The additional funding, led by GrowthWorks and including existing investors BDC Venture Capital and VenGrowth Capital Partners, will be used to meet demand by extending the technology to additional platforms, and accelerate sales through marketing and strategic partnership programs.
"The management of applications is one of the major line items on a company's IT balance sheet," said Tim Lee, Vice President, Investments, GrowthWorks. "As this issue grows in complexity and scope, Trigence can continue to take advantage of a significant opportunity for sustained success in this critical area of application virtualization."
MOVEABLE 'CAPSULES'
The company helps businesses manage IT applications in a virtual setting by turning programs into independent, moveable "capsules" that can be relocated within Solaris and Linux operating systems to almost any setting without the need to reinstall or reconfigure the applications.
"Application virtualization is fundamentally changing the way IT departments view application management," said David Roth, president and CEO of Trigence.

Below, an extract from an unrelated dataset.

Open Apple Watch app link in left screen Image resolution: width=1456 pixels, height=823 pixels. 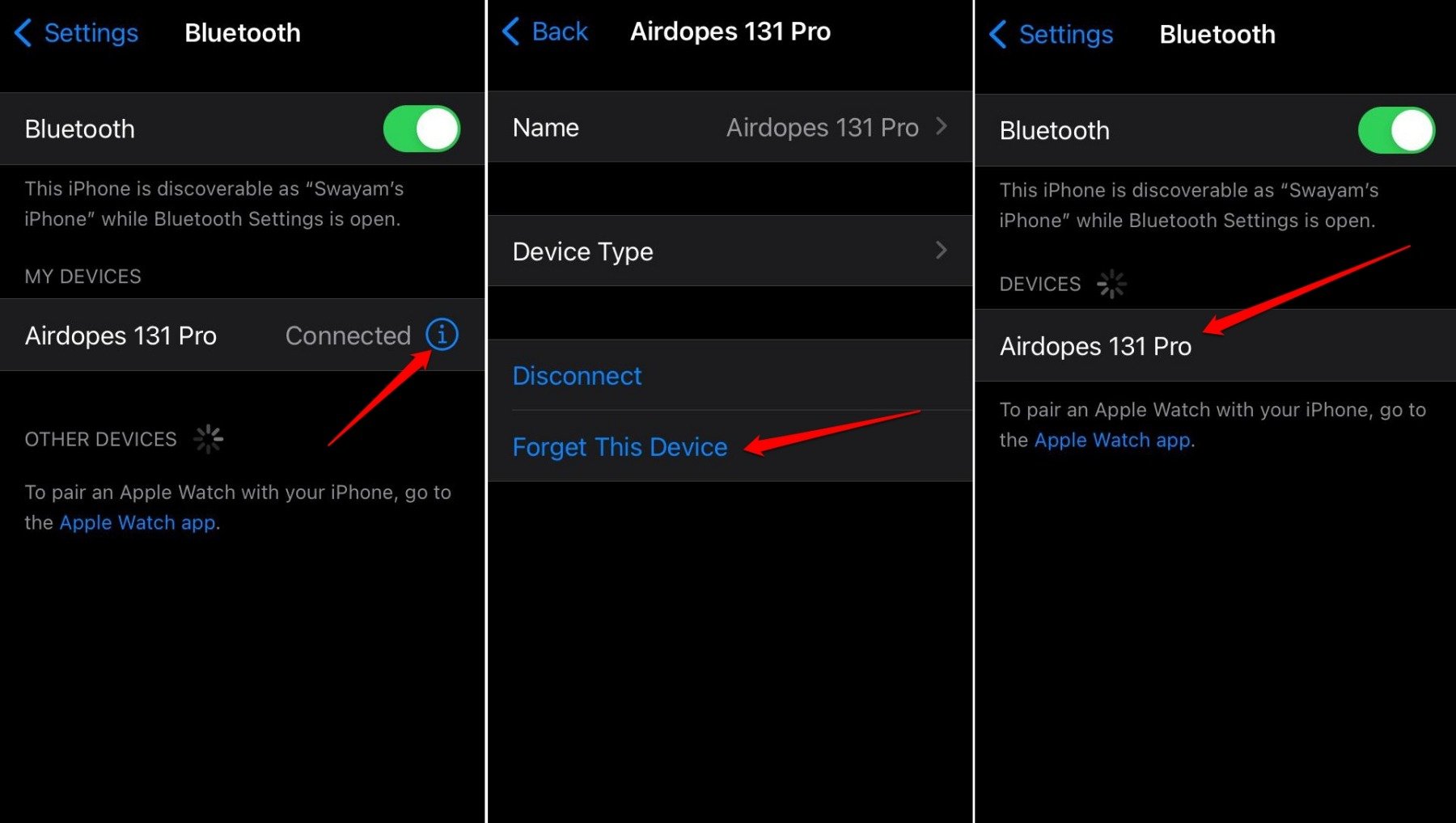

"The current state of application management is inflexible, leaving most organizations with an overburdened data centre marked by increased cost and inefficiencies. Our Series B financing allows us to accelerate the development of additional platform support for Trigence's application virtualization software to further prove that customers can gain control of how, when and where they run their applications to reduce costs, increase customer responsiveness and deliver a measurable business value."
Trigence targets companies with data-centre and distributed server environments. IDC, a global provider of market intelligence, estimates the current worldwide market at 7.2 million Linux servers, growing at an annual rate of 20%, and over 1 million Solaris servers. Additionally, analysts are predicting more than 40% of new server demand to be virtualized by 2010.
"Application management is a difficult, yet critical challenge for all IT organizations. However, Trigence offers organizations a new approach by enabling them to run legacy applications on new hardware and operating systems - eliminating costly migration pains," said Ron Warburton, director, BDC Venture Capital.